The metal cofactor zinc and interacting membranes modulate SOD1 conformation-aggregation landscape in an in vitro ALS model

This article has been Reviewed by the following groups

Read the full article

Abstract

Aggregation of Cu–Zn superoxide dismutase (SOD1) is implicated in the motor neuron disease, amyotrophic lateral sclerosis (ALS). Although more than 140 disease mutations of SOD1 are available, their stability or aggregation behaviors in membrane environment are not correlated with disease pathophysiology. Here, we use multiple mutational variants of SOD1 to show that the absence of Zn, and not Cu, significantly impacts membrane attachment of SOD1 through two loop regions facilitating aggregation driven by lipid-induced conformational changes. These loop regions influence both the primary (through Cu intake) and the gain of function (through aggregation) of SOD1 presumably through a shared conformational landscape. Combining experimental and theoretical frameworks using representative ALS disease mutants, we develop a ‘co-factor derived membrane association model’ wherein mutational stress closer to the Zn (but not to the Cu) pocket is responsible for membrane association-mediated toxic aggregation and survival time scale after ALS diagnosis.

Article activity feed

  1. ###Reviewer #3:

    This paper looks at the effect of metal cofactor binding on the aggregation and toxicity of SOD1, which natively binds a Cu2+ and a Zn2+ ion. The authors investigate the WT SOD1, the apo SOD1 and two mutants which do not bind Cu2+ (H121F) or Zn2+ (H72F) in order to look at the effects of the metal binding on SOD aggregation and toxicity. They find by a number of assays and a computational study that Zn2+ rather than Cu2+ is the dominant factor in determining susceptibility to aggregation, membrane binding, etc. Based on this they propose that deficient Zn2+ uptake by SOD1 is responsible for the pathogenic behaviour of some mutants.

    There is a lot of interesting data in this paper supporting this hypothesis (some more so than others), however there are some points the authors should consider:

    1. A potential weakness of the computational estimation of membrane binding affinity is that the WT crystal structure was used for WT, while structure predictions from the I-TASSER server were used for apo and Cu/Zn-deficient mutants. Since one might expect the predicted structure to be of lower quality, it might then have an enhanced propensity for membrane binding via exposed hydrophobic groups? What would be obtained if the I-TASSER server was also used to generate the structure used for WT in this calculation? This point also applies to the computational validation where predicted membrane binding free energies are compared with distance to the Zn2+ or Cu2+ site of the mutants. This again involves a 2-stage prediction - firstly of the mutant structure, then of its binding energy.
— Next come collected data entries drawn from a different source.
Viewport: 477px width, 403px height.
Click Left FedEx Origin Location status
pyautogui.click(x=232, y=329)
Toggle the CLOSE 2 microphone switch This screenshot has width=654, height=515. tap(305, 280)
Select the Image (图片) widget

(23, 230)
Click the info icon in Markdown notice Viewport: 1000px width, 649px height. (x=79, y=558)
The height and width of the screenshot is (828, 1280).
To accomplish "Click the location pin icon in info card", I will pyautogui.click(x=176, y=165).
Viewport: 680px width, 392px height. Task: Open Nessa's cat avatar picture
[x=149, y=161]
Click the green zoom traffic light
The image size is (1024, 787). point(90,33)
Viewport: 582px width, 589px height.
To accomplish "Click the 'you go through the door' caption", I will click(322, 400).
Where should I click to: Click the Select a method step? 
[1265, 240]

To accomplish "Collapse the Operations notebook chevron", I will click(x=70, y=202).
Maybe the authors can give some intuition as to how this can be sufficiently accurate to be useful?

    2. Correlation functions for A488-SOD1 are shown at the extremes of no SUVs versus a high concentration of SUVs. What happens at intermediate concentrations where there would be more of a mix of bound and unbound populations - can the two components be clearly resolved in the log-linear plots of G(tau)?

    3. I may have missed something, but why does the population of membrane-bound protein saturate at much less than 100%? Is there a baseline parameter for the population at high [DPPC SUV] in addition to Ka? One thing that occurred to me is that membrane binding may quench the fluorescence somewhat, so the amplitude of the membrane-bound population may be lower than it should be, hence this effect; and the differences in folding/misfolding of the SOD mutants may lead to different binding to the SUVs which would in turn affect the relative amplitudes of the two components. This wouldn't affect the fit of the sigmoidal curves, but maybe the relative fraction of slowly diffusing components should not be literally interpreted in terms of a bound population. Rather than "population membrane bound" Fig. 2f could say "Fraction bound fluorescence" or similar? This interpretation would support the authors' contention that H72F is more apo-like and H121F more holo-like.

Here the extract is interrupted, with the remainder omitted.